Alhasil, saya pun langsung memasang senyuman yang menandakan kalau saya tidak ragu menikahinya. Karena saya sangat yakin akan ketulusan cintanya, karena ia memiliki karier yang cemerlang, karena ia berasal dari keluarga yang baik-baik, karena ia karismatik, dan karena ia sangat dihormati oleh bawahannya. Hal itulah yang membuat saya semakin yakin untuk melanjutkan pernikahan ini.

Namun apa yang saya yakini selama ini ternyata salah. Berawal dari tragedi hari pertama saat kami tengah honeymoon. Bahkan kami tidak pernah berhubungan seksual di malam pernikahan kami. Ia pun tidak pernah membisikkan kalimat mesra dan romantis, yang bertujuan untuk membuat jalinan asmara kami kian bergelora. Yang hanya ia lakukan adalah...mengkritik, mengkritik dan mengkritik. Ia selalu mengkritik melihat saya bersantai, mengkritik saat saya makan terlalu banyak. Bahkan sempat berkomentar bahwa sebagian besar uang yang dikeluarkan untuk honeymoon berasal dari dirinya. Mungkin, pada saat itu saya terlalu fokus untuk mendapatkan the perfect man yang akan melengkapi hidup saya nantinya. Tapi nyatanya, semua itu tertutupi oleh besarnya cinta saya kepadanya, meski sikap dan perlakuannya selama ini ternyata mengartikan sebuah penolakan. Namun tetap saja, saya masih berharap hubungan kami masih bisa diperbaiki.

"Saya Menemukan Cinta Sejati"
Setelah lima tahun perjalanan pernikahan bersamanya, selama itu saya menyimpan keraguan yang mendalam. Sampai suatu hari, akhirnya saya bercermin dan mengakui kalau selama lima tahun ini saya telah membuat kesalahan besar. Penyesalan pun kerap saya rasakan, karena dari awal pernikahan saya tidak mengindahkan tanda-tanda yang datang, seperti kurangnya gairah seksual di antara kami – walaupun pada awalnya saya masih mengharapkan sebuah “keajaiban” – dan buruknya lagi, ia tidak memperlihatkan ketertarikannya pada saya sekalipun. Ia selalu berpikir kalau apa yang saya lakukan, hanyalah sia-sia. Semua itu disebabkan karena kecemasan saya saat orang menilai kehidupan pribadi yang dijalankan. Saya lebih memilih seorang pria yang memiliki power ketimbang seseorang yang bisa membuat saya tertawa lepas, mengerti saya apa adanya, hingga menghargai setiap tindakan saya.

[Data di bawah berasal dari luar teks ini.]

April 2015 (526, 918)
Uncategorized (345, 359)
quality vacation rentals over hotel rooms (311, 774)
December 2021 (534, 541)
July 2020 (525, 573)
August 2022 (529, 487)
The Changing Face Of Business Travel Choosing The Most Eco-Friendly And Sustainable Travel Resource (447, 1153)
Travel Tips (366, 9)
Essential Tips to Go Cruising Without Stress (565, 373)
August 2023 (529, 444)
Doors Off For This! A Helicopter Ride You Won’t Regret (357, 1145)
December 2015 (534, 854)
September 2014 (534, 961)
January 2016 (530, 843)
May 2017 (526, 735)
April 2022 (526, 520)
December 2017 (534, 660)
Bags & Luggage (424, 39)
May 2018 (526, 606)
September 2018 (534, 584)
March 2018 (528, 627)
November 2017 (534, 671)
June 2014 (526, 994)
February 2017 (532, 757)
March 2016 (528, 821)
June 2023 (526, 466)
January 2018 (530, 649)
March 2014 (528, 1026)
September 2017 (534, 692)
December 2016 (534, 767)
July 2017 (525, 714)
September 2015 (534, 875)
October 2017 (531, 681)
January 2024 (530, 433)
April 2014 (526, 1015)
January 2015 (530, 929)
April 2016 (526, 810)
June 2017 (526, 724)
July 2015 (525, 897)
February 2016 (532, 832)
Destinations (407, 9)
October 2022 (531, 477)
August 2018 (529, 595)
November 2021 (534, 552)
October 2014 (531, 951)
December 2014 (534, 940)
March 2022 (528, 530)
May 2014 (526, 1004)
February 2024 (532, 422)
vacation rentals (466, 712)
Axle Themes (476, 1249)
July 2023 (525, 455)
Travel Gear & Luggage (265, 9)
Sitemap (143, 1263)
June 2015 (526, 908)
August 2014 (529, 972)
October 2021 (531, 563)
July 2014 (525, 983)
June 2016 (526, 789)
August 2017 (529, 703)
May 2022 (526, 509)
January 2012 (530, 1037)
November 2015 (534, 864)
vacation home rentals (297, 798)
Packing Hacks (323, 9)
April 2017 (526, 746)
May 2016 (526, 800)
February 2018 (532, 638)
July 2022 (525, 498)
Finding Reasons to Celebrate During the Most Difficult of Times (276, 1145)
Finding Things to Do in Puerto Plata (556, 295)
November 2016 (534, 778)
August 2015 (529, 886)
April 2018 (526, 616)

Dan pada suatu hari, keraguan saya pun diperkuat oleh sahabat saya. Saat bertemu dengannya, segala permasalahan yang saya hadapi akhirnya tercurahkan. Saya mengeluh kalau ternyata pasangan saya memang belum siap untuk membina keluarga. Ia masih bersikap egois. Saya hanya bisa berharap kalau nantinya anak yang saya lahirkan tidak seperti ayahnya kelak. Lalu dengan bijak sahabat saya berujar, “Tapi kamu tidak mau kan kalau nanti anak-anak kalian dibesarkan oleh rasa kebencian?” Saat itulah, saya bertekad bulat untuk segera mengakhiri segala permasalahan ini dan memulai hidup yang baru.

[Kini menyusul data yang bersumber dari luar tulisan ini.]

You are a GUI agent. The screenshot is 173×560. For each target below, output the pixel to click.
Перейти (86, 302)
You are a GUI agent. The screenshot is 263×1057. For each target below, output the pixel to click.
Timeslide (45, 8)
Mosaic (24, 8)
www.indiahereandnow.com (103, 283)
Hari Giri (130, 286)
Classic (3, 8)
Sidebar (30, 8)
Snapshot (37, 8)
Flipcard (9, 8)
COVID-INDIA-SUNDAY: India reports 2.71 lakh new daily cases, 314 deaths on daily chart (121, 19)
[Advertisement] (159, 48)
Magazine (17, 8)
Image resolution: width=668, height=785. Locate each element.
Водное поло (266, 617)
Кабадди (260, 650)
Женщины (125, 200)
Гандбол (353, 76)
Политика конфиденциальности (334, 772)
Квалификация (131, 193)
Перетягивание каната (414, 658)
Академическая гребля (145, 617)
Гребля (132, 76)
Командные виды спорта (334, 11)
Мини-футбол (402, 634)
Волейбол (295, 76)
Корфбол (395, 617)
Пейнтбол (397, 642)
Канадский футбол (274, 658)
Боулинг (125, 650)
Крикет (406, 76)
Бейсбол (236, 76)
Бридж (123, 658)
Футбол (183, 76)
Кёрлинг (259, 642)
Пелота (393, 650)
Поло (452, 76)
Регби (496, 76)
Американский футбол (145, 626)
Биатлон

Delapan tahun kemudian, saya telah move on, dan telah menemukan seseorang yang benar-benar mencintai saya apa adanya. Selain itu, saya bisa melakukan apapun yang saya inginkan. Saya bisa makan apa saja yang saya mau, bisa bersantai kapan saja, dan hubungan seksual kami berdua pun juga sangat intens. Finally, I’m connected to life again! Berbeda dengan sebelumnya, saat saya dan pasangan tengah berargumentasi, justru emosi kami bisa diekspresikan dengan baik dan tidak berakhir kosong. Saya merasakan kebahagiaan, cinta, dan hidup yang penuh makna – sesuatu yang tidak pernah saya alami pada saat hari pernikahan saya.
Sekarang saya pun memiliki kebahagiaan yang utuh. Saya dan pasangan juga tidak memedulikan esensi sebuah cincin pernikahan yang bisa mengingatkan saya akan cinta sejati. Yang saya butuhkan adalah kejujuran dan rasa cinta yang tumbuh setiap harinya.

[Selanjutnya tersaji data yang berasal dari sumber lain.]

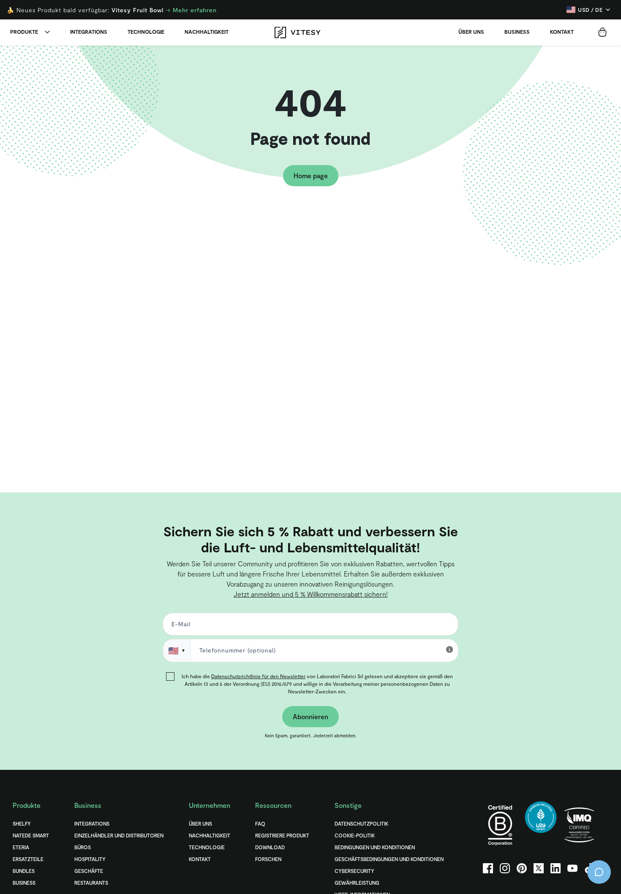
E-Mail (231, 455)
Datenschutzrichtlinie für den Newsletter (305, 505)
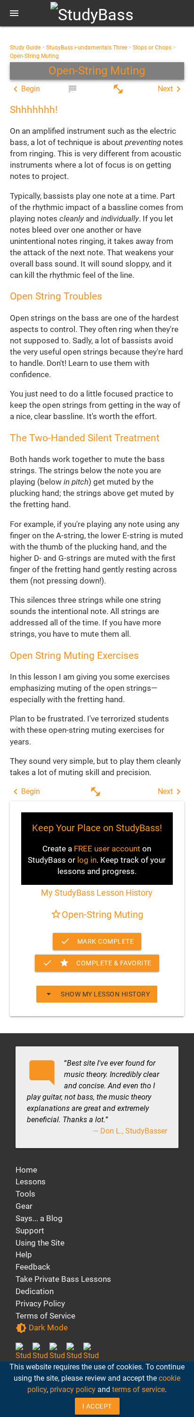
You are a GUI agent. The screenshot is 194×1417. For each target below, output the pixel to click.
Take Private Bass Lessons (63, 1279)
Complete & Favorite (97, 963)
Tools (25, 1193)
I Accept (97, 1406)
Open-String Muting (34, 56)
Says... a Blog (39, 1218)
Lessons (31, 1181)
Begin (25, 89)
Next (171, 89)
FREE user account (107, 848)
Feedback (33, 1266)
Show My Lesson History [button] (97, 994)
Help (24, 1254)
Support (30, 1230)
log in (87, 860)
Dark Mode (42, 1328)
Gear (24, 1206)
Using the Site (40, 1242)
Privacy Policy (40, 1303)
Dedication (35, 1291)
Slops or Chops (152, 47)
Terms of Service (45, 1315)
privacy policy (73, 1389)
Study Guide (25, 47)
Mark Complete (97, 941)
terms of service (138, 1389)
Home (26, 1169)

Things That You Should Consider Before Saying 'I Do'

Ask Yourself First!
Tak ada salahnya Anda meyakinkan diri dengan mengajukan beberapa pertanyaan pada diri Anda. Seperti, “Apa ia benar-benar cinta sejati saya?” atau “Apakah saya sudah siap menerima dirinya apa adanya?” Karena, jika Anda masih punya ganjalan di hati, lebih baik pikirkan kembali keputusan Anda ini.

Financial Problems
Bisa dibilang, faktor yang satu ini benar-benar menjadi hal yang super sensitif saat Anda memilih si dia untuk jadi pasangan hidup. Coba bicarakan secara terbuka, apakah nantinya Anda atau si dia yang akan memegang kendali keuangannya? Karena kalau tidak, hal ini malah bisa memicu pertengkaran yang tiada habisnya.

Know Your Partner
Jangan karena Anda tengah dilanda romansa asmara saja, jadi semua yang dilakukannya pun bak sang ksatria yang usai menyelamatkan hidup Anda. Buka mata dan pasang radar sensitivitas untuk lebih mengetahui si dia yang sebenar-benarnya. At least, Anda mengerti kebiasaannya yang sangat bertolak belakang dengan sifat Anda. Jadi mau tidak mau, Anda harus menerimanya. (Cosmo/Bee)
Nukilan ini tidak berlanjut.